Word for word, restate the records that come next, omitting the images.

▼▼▼

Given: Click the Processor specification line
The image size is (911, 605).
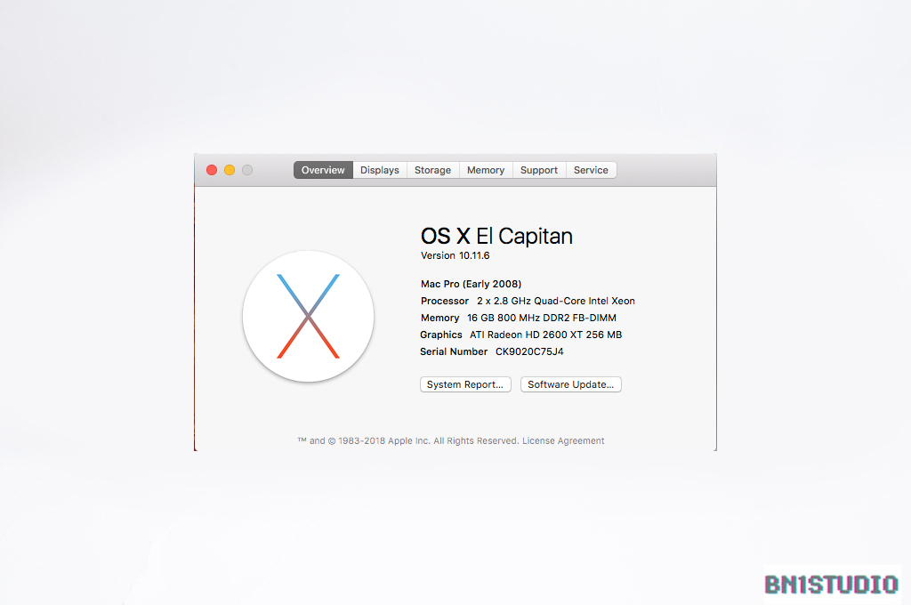Looking at the screenshot, I should (528, 301).
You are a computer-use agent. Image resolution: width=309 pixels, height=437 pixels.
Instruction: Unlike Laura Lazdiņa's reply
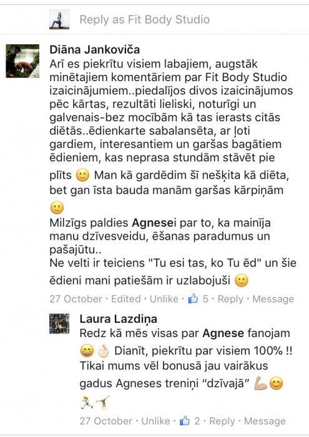(x=155, y=421)
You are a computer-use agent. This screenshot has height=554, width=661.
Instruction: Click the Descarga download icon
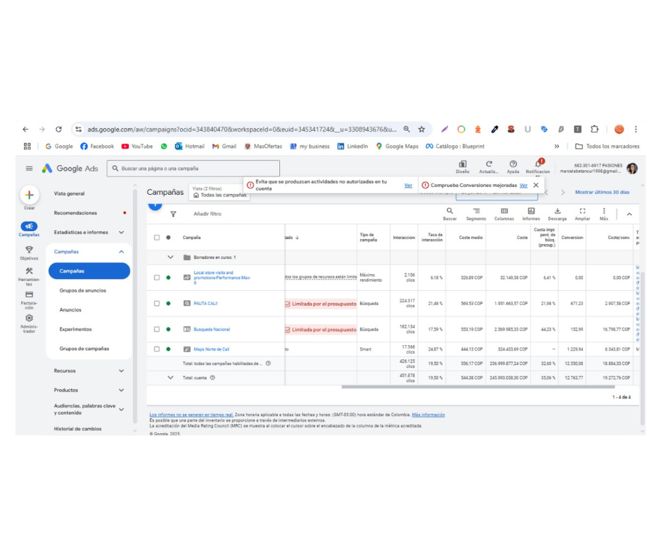click(557, 211)
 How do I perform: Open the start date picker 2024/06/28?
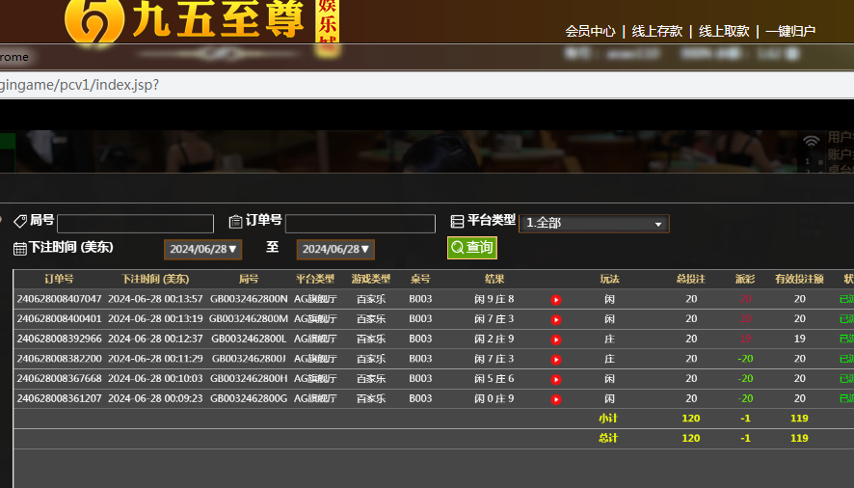201,249
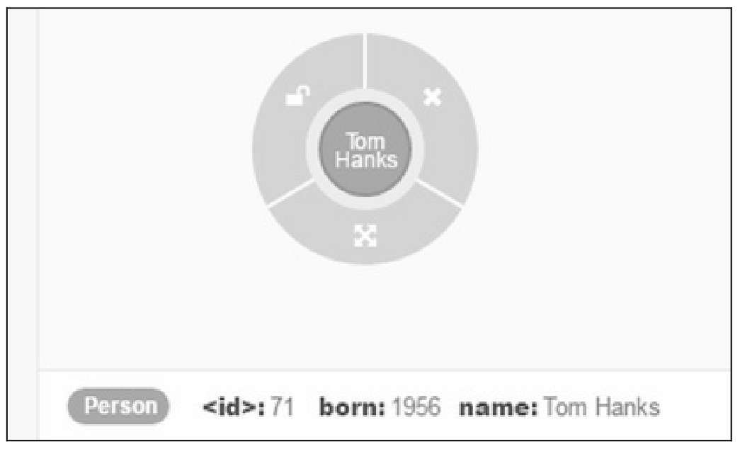Click the born property key
740x449 pixels.
(x=352, y=407)
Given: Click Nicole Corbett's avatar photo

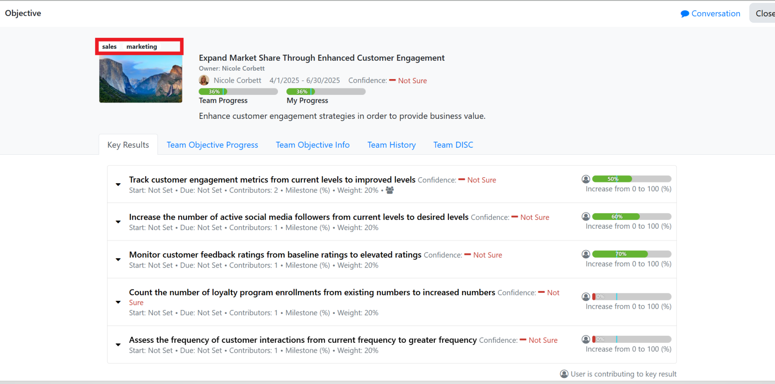Looking at the screenshot, I should click(x=204, y=80).
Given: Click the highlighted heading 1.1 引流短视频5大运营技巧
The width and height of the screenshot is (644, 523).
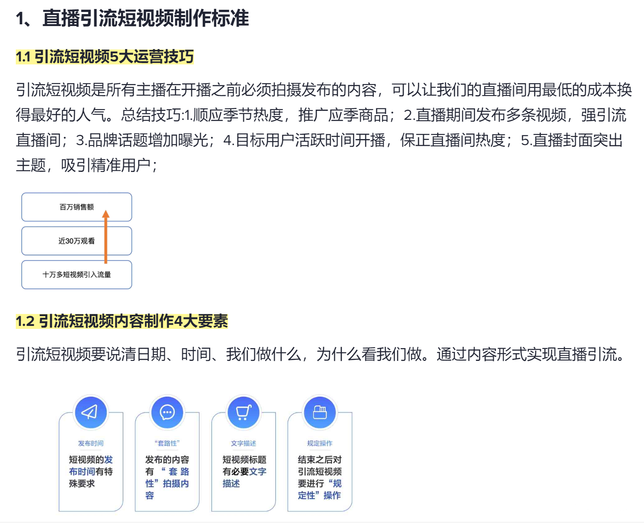Looking at the screenshot, I should 105,57.
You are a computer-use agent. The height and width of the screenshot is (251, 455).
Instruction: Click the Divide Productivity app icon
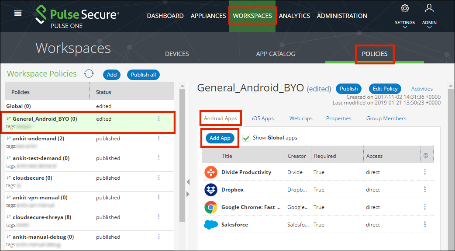coord(211,172)
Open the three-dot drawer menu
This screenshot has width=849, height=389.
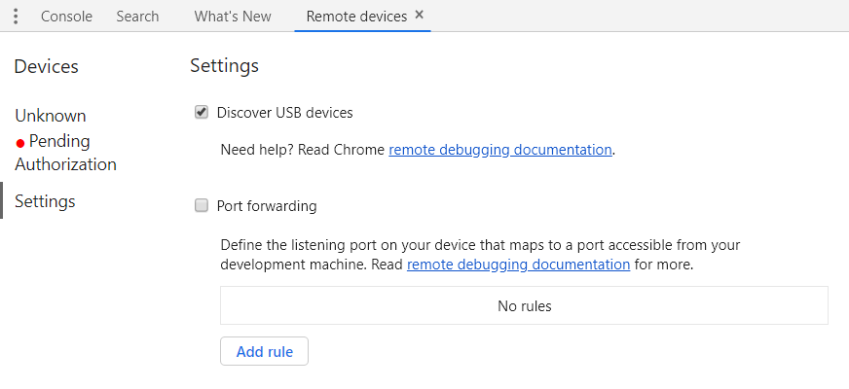16,17
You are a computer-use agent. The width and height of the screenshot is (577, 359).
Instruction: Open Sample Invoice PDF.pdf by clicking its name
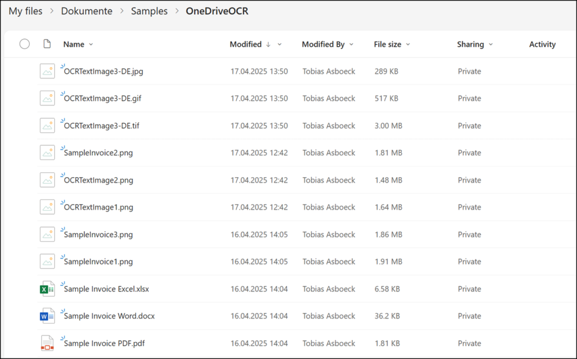106,343
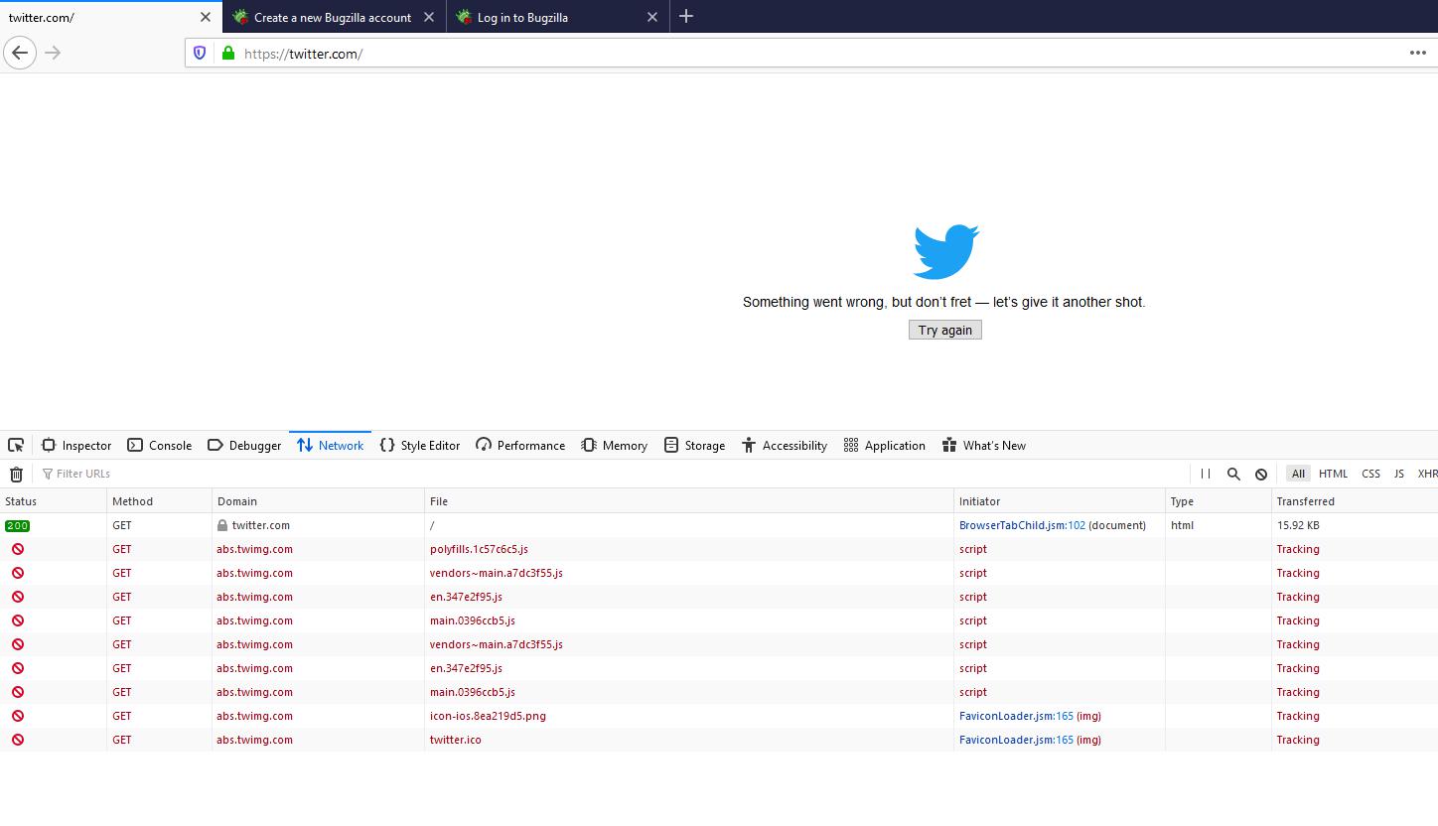
Task: Open the Debugger panel
Action: click(x=244, y=445)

▲▲▲

ANSWER SECTION -
Given: Click the Processor specification line
The image size is (911, 605).
Looking at the screenshot, I should (528, 301).
You are a computer-use agent. Image resolution: width=309 pixels, height=437 pixels.
Instruction: Unlike Laura Lazdiņa's reply
(x=155, y=421)
You are a computer-use agent. This screenshot has height=554, width=661.
Instruction: Click the Descarga download icon
click(557, 211)
 How do I perform: Open the start date picker 2024/06/28?
201,249
Click the born property key
740x449 pixels.
(x=352, y=407)
Given: Click Nicole Corbett's avatar photo

Looking at the screenshot, I should click(x=204, y=80).
Given: Click the highlighted heading 1.1 引流短视频5大运营技巧
The width and height of the screenshot is (644, 523).
Looking at the screenshot, I should 105,57.
You are a computer-use agent. The height and width of the screenshot is (251, 455).
Instruction: Click the Divide Productivity app icon
coord(211,172)
Open the three-dot drawer menu
This screenshot has width=849, height=389.
16,17
You are a computer-use agent. The width and height of the screenshot is (577, 359).
Instruction: Open Sample Invoice PDF.pdf by clicking its name
106,343
Task: Open the Debugger panel
Action: click(x=244, y=445)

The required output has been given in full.